La Fédération industrielle des charcutiers traiteurs porte plainte contre Yuka. Ce, alors que la pétition pour faire interdire les nitrites dans la charcuterie récolte plus de 325.000 signatures. En parallèle, un rapport parlementaire propose d’interdire les additifs nitrés dans la charcuterie. Une proposition de loi en ce sens voit le jour.

la fédération de la charcuterie porte plainte contre Yuka à cause de la pétition visant à interdire les nitrites
yuka, la Ligue contre le cancer et Foodwatch proposent de signer une pétition pour interdire les nitrites dans la charcuterie. PHOTO//Natura Sciences

Lorsqu’un utilisateur de Yuka scanne un produit contenant des nitrites, il est automatiquement invité à signer une pétition pour demander l’interdiction des nitrites ajoutés. Il n’en fallait pas moins à la Fédération industrielle des charcutiers traiteurs (FICT), qui représente environ 300 entreprise, pour réagir. Début janvier, elle a assigné en justice Yuka. Un courrier des avocats de la FICT daté du 7 octobre 2020 demandait à Yuka de retirer la pétition. Il demandait aussi la modification du système de notation sur les produits comportant les additifs E249, E250, E251 et E252.

Yuka a lancé la pétition en novembre 2019 avec Foodwatch et la Ligue contre le cancer une pétition. Alors que la pétition récolte plus de 325.000 signatures, Yuka s’insurge de cette tentative d’intimidation. “Il s’agit d’une tentative inacceptable de bâillonner l’information. Notre mission est d’aider chacun à faire le meilleur choix pour sa santé. Il n’est pas question de céder face à des menaces non fondées”, a réagi Benoit Martin, co-fondateur de Yuka.

Des députés proposent l’interdiction des nitrites

Près de 4.000 cas de cancers colorectaux et de l’estomac par an sont imputés à la charcuterie nitritée, selon la Ligue contre le cancer. “Il est certain que les charcuteries sont cancérogènes et que les nitrites et nitrates ajoutées causent, ou à tout le moins, renforcent cette cancérogénicité”, conclut un rapport parlementaire des députés Richard Ramos (MODEM), Barbara Bessot-Ballot (LREM) et Michèle Crouzet (MODEM).
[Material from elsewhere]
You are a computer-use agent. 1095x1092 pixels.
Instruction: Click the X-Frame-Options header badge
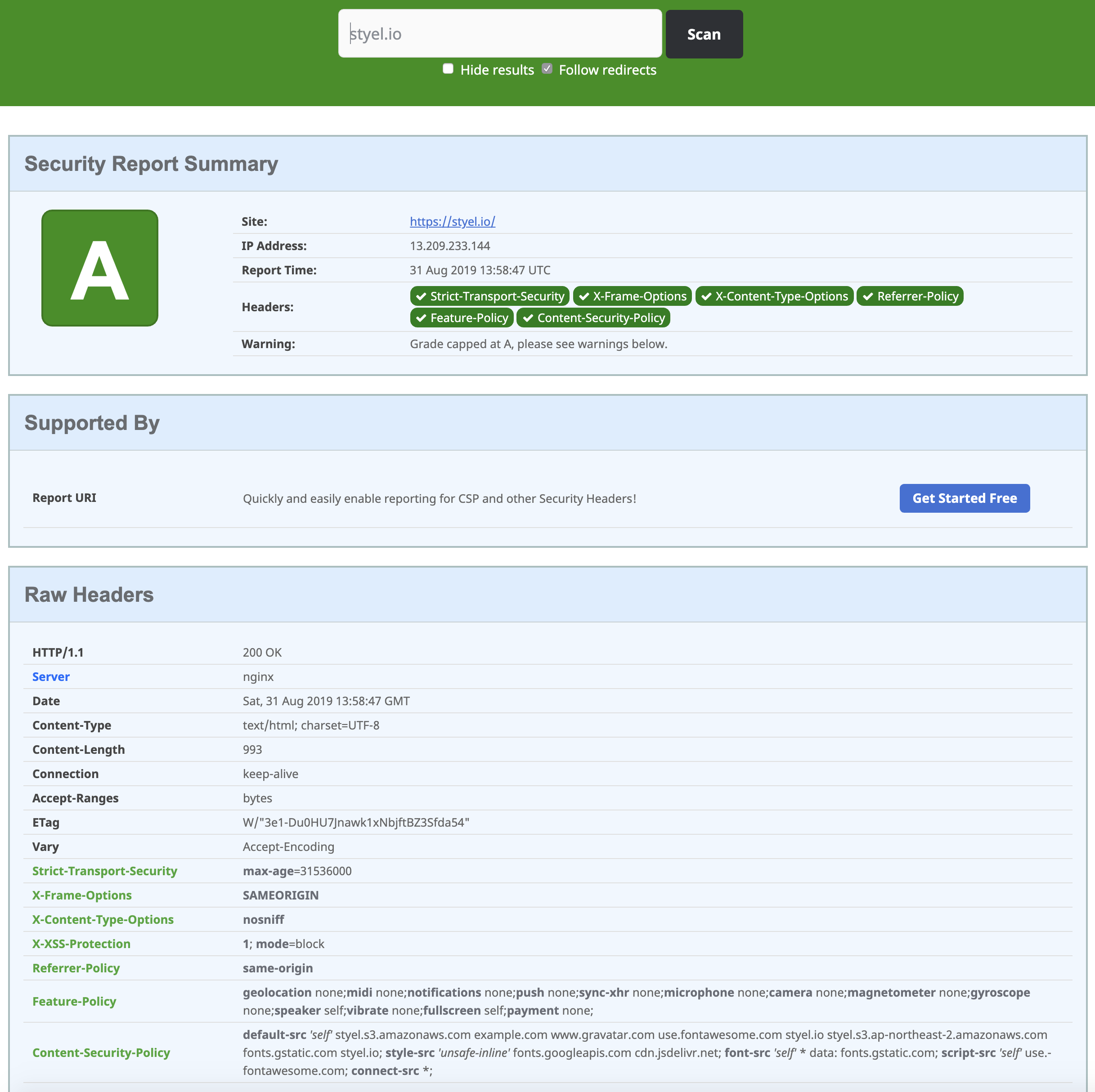point(632,296)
Il préconise l’interdiction des nitrites et nitrates ajoutés dans la charcuterie. Foodwatch, Yuka et la Ligue contre le cancer saluent ces conclusions.

Les trois rapporteurs de la mission parlementaire ont déposé une proposition de loi. Intitulée “Interdiction progressive des additifs nitrés dans les produits de charcuterie”, elle propose une interdiction progressive entre 2023 et 2025 du nitrite de potassium (E249), du nitrite de sodium (E250), du nitrate de sodium (E251) ou du nitrate de potassium (E252). Avant, elle propose d’apposer sur les produits la mention : “contient des nitrites ou des nitrates ajoutés et qui peuvent favoriser les cancers colorectaux”. Elle propose aussi indiquer la quantité ajoutée d’additifs nitrités ou nitratés.

La première lecture à l’Assemblée nationale devait initialement avoir lieu fin janvier. Elle se déroulera très probablement après la remise de l’avis sur le sujet de l’Agence Nationale Sécurité Sanitaire (Anses). L’avis est attendu pour le printemps prochain.

Les industriels savent produire sans nitrites ajoutés : depuis des années, Herta, Fleury Michon, Aoste et Biocoop le prouvent et maintenant Le Gaulois vient de l’annoncer sur l’intégralité de sa gamme. Leur double-jeu doit cesser. Il est temps aujourd’hui de se passer de ces additifs E249, E250, E251, E252 pour tous les produits”, réagit Karine Jacquemart de foodwatch. Il n’y a aujourd’hui plus d’excuse pour ignorer cette question de santé publique estiment ces associations.